Records from a data collection
**********

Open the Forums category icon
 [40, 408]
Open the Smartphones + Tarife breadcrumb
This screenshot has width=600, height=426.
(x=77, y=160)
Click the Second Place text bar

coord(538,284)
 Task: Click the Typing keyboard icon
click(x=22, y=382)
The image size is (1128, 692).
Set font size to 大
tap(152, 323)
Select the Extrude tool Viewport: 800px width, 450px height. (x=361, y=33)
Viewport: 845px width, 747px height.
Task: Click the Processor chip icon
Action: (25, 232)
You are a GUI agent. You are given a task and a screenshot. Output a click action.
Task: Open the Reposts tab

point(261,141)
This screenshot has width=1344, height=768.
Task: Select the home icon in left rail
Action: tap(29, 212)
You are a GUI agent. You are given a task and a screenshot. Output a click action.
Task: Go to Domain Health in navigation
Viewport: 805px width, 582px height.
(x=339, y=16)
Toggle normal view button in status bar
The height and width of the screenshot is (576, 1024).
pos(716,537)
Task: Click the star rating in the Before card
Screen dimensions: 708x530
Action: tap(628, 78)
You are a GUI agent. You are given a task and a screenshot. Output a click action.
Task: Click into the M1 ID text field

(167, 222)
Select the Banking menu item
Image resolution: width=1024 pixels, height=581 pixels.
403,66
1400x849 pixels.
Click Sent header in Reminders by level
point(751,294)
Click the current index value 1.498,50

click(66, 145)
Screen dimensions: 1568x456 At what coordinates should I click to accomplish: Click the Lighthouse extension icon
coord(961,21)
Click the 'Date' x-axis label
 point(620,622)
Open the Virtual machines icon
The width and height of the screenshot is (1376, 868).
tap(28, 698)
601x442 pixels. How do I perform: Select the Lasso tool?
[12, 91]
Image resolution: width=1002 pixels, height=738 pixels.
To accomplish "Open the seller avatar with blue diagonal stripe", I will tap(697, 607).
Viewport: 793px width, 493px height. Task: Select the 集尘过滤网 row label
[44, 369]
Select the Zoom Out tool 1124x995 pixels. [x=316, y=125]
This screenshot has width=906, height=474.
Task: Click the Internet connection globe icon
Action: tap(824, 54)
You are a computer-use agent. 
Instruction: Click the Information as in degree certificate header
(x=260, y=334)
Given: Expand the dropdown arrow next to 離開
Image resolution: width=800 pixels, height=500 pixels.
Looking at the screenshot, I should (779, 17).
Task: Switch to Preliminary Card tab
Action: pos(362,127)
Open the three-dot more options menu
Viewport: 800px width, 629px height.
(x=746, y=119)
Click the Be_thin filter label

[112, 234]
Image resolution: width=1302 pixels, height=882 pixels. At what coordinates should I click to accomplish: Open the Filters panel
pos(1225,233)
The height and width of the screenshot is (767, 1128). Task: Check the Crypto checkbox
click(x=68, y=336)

**********

◆ PROBLEM DETAILS ◆
When the line with "Task: Click into the M1 ID text field" is reached in the data above, begin copying, and stop after the line with "You are a computer-use agent."; copy each line exactly, both ends included.

◆ RESPONSE BOX ◆
Task: Click into the M1 ID text field

(167, 222)
Select the Banking menu item
Image resolution: width=1024 pixels, height=581 pixels.
403,66
1400x849 pixels.
Click Sent header in Reminders by level
point(751,294)
Click the current index value 1.498,50

click(66, 145)
Screen dimensions: 1568x456 At what coordinates should I click to accomplish: Click the Lighthouse extension icon
coord(961,21)
Click the 'Date' x-axis label
 point(620,622)
Open the Virtual machines icon
The width and height of the screenshot is (1376, 868).
tap(28, 698)
601x442 pixels. How do I perform: Select the Lasso tool?
[12, 91]
Image resolution: width=1002 pixels, height=738 pixels.
To accomplish "Open the seller avatar with blue diagonal stripe", I will tap(697, 607).
Viewport: 793px width, 493px height. Task: Select the 集尘过滤网 row label
[44, 369]
Select the Zoom Out tool 1124x995 pixels. [x=316, y=125]
This screenshot has width=906, height=474.
Task: Click the Internet connection globe icon
Action: tap(824, 54)
You are a computer-use agent. 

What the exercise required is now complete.